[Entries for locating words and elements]
═══

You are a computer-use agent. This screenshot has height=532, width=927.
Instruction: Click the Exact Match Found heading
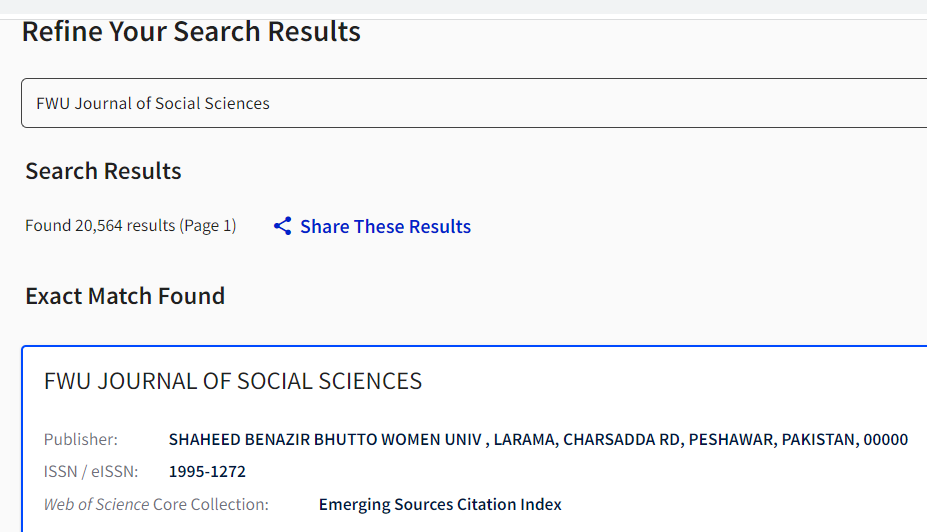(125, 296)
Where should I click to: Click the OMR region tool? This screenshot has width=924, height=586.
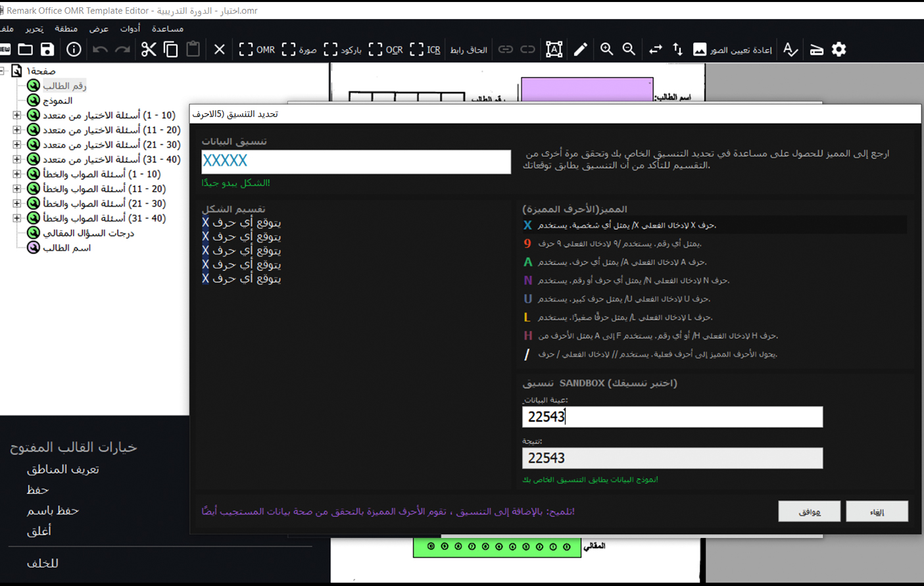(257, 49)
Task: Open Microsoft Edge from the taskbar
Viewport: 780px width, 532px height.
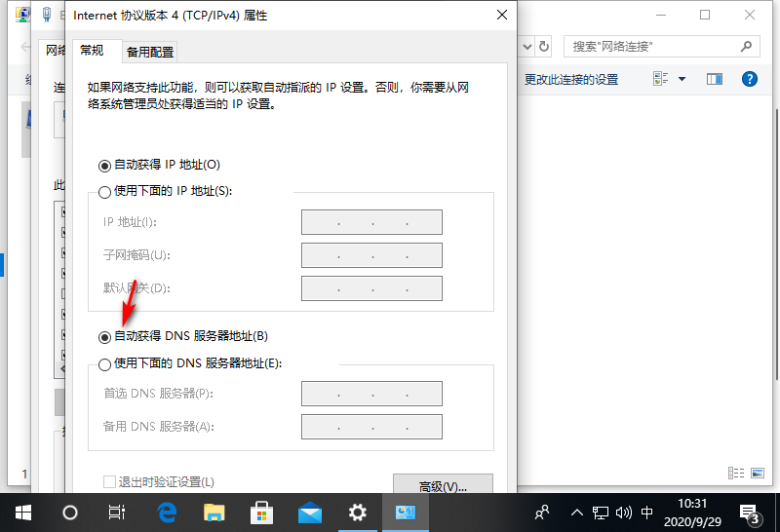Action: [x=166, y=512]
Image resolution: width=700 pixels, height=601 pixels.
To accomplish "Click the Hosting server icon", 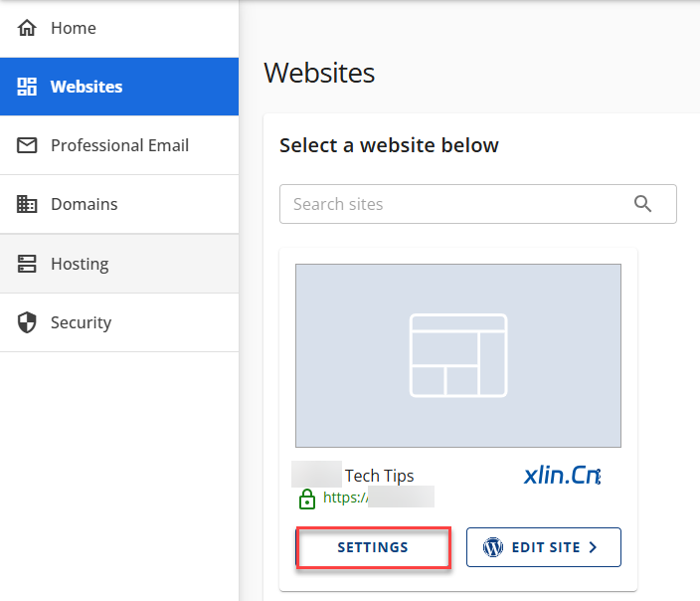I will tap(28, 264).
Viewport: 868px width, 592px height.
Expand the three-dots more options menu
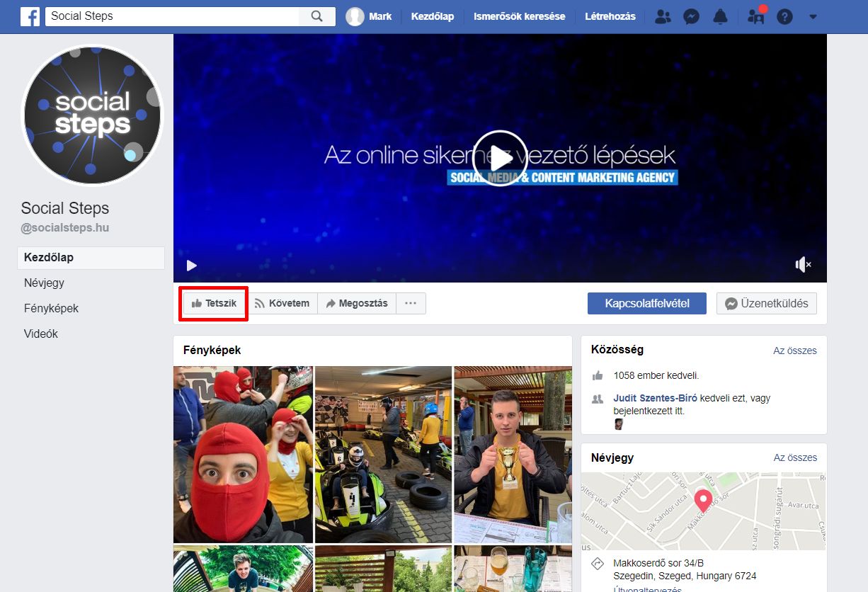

═══

> _GOAL OF THE EXERCISE_
Rewrite the records from the line containing "Viewport: 868px width, 592px height." through the end as a JSON list of strings, one per line, with blank lines and pictures left out.

> _SOLUTION BELOW_
[
  "Viewport: 868px width, 592px height.",
  "Expand the three-dots more options menu"
]